Anyway, after this, I was hoping that we wouldn't have any other problems that would upset this guy.. guess what.. on the last day, while we were packing to leave, the toilet overflowed. Elaine and I spent a long time with a lot of towels getting the water off the floor.. and then we spent hours trying to unclog the drain. I didn't see the guy's red face again so I guess he stayed dry.

Oil Spill? When I went down to the beach to get some shells for Elaine, as I do each year, there were none. Where were the shells? The sand was flecked with black, just as I remember from when I was a kid during WWII. Tankers were sunk in the Atlantic by German submarines and spilled oil created tar in action with the sand.. and it spread out lightly over all after a while. This was like that.. and where were the shells? What is going on?

When we first got to OC, the surf was monstrous. Could it have squashed the shells?

Weather: Later, while remnants of hurricanes were storming up the Atlantic in the form of torrential rains, the weather channel kept showing Doppler Radar pictures of all this wetness coming up the coast. At one time, we had a Flash Flood Alert, a Heavy Rain Alert, a Tornado Watch and something else I can't remember. Over and over we were alerted about and shown pictures of the 12 inches of rain that we definitely would get. It never showed up. Not a drop until the last day that we were in OC.

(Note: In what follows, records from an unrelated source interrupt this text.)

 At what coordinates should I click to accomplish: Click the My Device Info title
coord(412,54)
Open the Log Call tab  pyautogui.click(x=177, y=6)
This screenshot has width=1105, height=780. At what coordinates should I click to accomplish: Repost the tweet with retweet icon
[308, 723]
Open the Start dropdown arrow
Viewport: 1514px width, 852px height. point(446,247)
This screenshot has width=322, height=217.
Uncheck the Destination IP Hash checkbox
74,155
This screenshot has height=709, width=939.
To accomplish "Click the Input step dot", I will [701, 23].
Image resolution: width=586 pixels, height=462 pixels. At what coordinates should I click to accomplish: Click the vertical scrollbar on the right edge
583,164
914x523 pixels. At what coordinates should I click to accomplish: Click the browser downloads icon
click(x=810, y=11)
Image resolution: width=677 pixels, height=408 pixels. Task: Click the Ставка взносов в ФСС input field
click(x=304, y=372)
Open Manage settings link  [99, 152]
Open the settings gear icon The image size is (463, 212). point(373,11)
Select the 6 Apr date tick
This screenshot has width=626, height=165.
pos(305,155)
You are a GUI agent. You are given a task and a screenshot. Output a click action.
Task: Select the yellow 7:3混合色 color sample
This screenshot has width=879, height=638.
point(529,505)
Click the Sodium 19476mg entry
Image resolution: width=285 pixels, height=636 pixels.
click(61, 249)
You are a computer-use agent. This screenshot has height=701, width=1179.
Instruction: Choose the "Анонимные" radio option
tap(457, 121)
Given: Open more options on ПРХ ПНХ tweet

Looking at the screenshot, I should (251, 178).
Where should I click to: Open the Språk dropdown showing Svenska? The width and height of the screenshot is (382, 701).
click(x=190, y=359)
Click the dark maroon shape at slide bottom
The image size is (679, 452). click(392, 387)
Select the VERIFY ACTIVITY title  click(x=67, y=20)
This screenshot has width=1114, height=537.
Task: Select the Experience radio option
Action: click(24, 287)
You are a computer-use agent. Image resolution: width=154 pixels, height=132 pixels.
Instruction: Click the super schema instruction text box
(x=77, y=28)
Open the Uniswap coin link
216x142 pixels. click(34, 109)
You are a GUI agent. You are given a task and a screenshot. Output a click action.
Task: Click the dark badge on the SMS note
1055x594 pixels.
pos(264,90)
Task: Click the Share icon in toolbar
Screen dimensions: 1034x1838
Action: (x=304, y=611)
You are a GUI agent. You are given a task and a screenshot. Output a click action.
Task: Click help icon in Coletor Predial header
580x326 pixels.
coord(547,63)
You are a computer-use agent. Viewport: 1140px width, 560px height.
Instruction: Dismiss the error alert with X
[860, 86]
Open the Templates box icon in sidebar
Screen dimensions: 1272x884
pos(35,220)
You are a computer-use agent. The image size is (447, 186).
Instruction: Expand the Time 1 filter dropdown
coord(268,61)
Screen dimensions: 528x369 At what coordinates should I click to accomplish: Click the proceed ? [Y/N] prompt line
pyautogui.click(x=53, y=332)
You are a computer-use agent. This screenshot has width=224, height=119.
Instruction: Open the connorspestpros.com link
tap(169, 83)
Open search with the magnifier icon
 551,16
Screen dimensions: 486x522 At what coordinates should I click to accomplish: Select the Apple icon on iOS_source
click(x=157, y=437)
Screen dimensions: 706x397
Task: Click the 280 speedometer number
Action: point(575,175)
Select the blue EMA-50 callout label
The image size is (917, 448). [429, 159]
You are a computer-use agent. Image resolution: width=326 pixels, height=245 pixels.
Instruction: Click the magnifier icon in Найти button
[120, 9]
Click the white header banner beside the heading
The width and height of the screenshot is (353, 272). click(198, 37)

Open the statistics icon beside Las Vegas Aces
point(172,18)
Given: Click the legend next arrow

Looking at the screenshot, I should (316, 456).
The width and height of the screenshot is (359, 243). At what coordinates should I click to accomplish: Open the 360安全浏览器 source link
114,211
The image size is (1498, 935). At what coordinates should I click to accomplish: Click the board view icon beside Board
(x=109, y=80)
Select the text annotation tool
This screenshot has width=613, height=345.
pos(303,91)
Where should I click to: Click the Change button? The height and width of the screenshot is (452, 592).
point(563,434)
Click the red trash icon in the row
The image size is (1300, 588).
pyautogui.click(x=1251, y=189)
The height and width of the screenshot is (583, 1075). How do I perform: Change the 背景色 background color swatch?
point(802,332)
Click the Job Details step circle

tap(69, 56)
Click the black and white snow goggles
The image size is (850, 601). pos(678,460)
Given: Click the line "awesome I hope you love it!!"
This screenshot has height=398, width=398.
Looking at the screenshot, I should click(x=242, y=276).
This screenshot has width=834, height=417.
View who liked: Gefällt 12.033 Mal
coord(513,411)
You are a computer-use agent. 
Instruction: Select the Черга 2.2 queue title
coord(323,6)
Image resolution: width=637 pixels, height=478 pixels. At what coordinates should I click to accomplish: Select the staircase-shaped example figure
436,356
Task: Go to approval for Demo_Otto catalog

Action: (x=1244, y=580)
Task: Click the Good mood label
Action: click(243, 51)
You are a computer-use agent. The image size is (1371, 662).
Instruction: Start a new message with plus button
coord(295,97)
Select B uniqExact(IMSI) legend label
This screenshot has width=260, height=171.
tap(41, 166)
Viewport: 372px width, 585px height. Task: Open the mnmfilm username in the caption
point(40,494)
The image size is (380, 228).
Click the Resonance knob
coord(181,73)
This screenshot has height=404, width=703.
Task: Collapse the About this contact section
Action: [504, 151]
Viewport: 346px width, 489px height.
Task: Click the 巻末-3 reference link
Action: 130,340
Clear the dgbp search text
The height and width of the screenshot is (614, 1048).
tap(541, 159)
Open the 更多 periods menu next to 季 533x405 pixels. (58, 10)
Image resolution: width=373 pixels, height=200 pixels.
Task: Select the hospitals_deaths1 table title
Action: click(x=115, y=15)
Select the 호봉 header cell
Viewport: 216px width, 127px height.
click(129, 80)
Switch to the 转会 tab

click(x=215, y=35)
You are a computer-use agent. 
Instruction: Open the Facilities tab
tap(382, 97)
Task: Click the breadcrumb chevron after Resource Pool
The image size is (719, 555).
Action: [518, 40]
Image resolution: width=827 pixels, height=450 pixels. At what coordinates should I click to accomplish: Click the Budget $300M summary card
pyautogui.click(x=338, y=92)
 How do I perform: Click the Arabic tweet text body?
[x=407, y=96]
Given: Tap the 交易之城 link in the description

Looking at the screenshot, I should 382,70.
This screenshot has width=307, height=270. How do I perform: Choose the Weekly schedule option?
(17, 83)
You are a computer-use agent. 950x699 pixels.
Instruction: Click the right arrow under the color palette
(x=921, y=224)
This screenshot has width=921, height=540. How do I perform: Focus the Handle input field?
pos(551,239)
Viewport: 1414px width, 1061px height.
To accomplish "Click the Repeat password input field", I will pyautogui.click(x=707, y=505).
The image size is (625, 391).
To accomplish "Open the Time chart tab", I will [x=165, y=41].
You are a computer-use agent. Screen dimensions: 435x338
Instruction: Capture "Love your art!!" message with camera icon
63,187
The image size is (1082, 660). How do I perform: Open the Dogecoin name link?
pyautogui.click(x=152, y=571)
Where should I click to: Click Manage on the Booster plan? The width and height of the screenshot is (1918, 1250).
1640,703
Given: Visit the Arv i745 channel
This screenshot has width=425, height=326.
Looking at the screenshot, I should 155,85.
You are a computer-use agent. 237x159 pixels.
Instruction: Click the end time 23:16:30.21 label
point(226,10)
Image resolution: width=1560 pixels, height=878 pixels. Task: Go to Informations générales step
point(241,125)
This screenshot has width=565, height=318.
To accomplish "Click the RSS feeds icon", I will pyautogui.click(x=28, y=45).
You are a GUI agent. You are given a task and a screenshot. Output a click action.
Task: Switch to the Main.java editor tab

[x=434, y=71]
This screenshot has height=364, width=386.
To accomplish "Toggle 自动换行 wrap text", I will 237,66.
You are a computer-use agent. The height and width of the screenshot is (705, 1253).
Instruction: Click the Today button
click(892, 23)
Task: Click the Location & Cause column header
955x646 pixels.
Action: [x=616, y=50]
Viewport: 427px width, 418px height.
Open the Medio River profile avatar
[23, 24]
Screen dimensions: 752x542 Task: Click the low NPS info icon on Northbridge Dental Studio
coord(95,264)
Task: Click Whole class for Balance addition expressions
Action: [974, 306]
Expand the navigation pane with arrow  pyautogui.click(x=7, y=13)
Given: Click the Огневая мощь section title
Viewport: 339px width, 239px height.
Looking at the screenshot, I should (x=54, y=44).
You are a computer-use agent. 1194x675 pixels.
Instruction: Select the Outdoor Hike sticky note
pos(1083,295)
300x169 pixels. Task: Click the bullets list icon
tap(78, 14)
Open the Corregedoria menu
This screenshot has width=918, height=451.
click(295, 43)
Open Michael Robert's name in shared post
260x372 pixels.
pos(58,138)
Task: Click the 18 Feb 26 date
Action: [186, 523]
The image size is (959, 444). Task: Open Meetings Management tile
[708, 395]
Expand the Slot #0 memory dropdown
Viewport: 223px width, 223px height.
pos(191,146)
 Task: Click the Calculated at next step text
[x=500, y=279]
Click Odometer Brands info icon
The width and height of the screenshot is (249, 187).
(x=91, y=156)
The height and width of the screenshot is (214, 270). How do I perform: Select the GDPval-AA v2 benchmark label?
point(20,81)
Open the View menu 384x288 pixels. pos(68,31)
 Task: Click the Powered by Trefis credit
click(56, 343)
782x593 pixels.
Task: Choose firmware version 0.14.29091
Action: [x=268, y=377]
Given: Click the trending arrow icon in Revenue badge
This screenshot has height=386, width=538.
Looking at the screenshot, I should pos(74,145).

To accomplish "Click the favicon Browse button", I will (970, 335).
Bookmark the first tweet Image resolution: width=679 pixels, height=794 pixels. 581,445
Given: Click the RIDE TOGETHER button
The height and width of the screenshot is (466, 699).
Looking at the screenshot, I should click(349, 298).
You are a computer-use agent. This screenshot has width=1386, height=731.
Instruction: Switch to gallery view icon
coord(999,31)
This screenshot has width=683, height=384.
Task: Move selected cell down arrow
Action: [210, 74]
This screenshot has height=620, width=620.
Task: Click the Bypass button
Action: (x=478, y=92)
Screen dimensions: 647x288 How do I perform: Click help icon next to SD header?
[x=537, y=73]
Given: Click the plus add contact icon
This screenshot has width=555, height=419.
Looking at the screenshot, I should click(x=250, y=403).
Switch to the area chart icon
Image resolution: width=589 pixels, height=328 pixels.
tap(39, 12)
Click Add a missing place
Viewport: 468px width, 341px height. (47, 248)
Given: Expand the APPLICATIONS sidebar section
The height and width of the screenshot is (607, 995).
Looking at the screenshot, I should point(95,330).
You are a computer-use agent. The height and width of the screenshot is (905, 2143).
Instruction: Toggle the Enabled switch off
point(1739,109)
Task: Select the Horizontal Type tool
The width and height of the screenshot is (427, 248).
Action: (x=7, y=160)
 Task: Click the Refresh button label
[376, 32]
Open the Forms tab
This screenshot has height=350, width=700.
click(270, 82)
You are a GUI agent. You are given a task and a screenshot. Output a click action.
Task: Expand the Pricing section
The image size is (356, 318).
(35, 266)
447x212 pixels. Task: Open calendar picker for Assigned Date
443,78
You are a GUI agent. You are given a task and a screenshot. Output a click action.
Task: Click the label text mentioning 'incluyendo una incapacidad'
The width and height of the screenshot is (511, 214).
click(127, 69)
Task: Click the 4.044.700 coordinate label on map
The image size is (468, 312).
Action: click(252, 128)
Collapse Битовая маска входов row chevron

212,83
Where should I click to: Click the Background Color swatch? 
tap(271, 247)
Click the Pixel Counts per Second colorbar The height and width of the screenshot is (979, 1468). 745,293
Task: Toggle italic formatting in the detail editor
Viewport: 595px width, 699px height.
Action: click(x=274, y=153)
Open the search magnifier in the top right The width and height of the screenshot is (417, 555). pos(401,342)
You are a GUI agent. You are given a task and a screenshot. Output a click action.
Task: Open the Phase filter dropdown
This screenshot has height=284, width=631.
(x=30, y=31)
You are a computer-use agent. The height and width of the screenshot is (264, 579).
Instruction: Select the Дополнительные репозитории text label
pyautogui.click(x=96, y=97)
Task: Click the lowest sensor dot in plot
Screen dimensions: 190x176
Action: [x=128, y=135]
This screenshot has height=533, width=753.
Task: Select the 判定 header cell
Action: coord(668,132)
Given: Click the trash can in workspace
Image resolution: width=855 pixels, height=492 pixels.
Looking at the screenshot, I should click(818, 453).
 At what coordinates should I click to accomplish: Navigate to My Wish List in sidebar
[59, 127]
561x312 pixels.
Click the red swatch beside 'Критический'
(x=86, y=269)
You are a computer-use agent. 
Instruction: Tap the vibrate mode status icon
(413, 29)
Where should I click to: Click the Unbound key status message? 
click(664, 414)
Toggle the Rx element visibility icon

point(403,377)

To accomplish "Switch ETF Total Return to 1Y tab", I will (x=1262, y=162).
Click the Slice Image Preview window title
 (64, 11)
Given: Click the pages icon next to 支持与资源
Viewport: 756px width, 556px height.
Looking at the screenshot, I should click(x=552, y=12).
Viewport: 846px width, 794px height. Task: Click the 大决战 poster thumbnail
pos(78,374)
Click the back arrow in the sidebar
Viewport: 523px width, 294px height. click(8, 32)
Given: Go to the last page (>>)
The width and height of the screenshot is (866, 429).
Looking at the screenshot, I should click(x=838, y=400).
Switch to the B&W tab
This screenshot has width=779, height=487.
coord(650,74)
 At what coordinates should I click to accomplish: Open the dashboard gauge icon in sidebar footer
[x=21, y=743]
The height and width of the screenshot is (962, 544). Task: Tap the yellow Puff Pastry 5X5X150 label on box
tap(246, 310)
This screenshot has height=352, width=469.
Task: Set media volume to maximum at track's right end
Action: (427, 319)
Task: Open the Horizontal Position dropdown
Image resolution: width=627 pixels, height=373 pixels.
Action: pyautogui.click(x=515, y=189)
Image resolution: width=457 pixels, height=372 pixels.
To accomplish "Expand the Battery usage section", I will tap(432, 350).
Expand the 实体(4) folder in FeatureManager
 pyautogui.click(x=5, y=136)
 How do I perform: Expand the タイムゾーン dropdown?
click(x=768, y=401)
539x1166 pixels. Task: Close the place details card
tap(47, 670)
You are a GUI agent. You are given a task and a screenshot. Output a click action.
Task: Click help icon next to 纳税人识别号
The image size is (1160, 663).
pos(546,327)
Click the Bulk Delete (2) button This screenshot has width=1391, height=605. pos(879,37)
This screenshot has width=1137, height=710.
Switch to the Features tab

The Last Day: As we battled with a rogue toilet, torrential rains buffeted OC. I made the 16 trips (remember, we made purchases) down the elevator and out into the storm and into the car. Everything got soaked, especially me. (I'm paying for it now with a very painful back and wheezing lungs.)

But, all in all, as usual, we had a great time. We were especially glad that my beautiful granddaughter, Bridget, was able to look after our cat, SuZee for the time that we were gone. SuZee told us that Bridget treated her very well.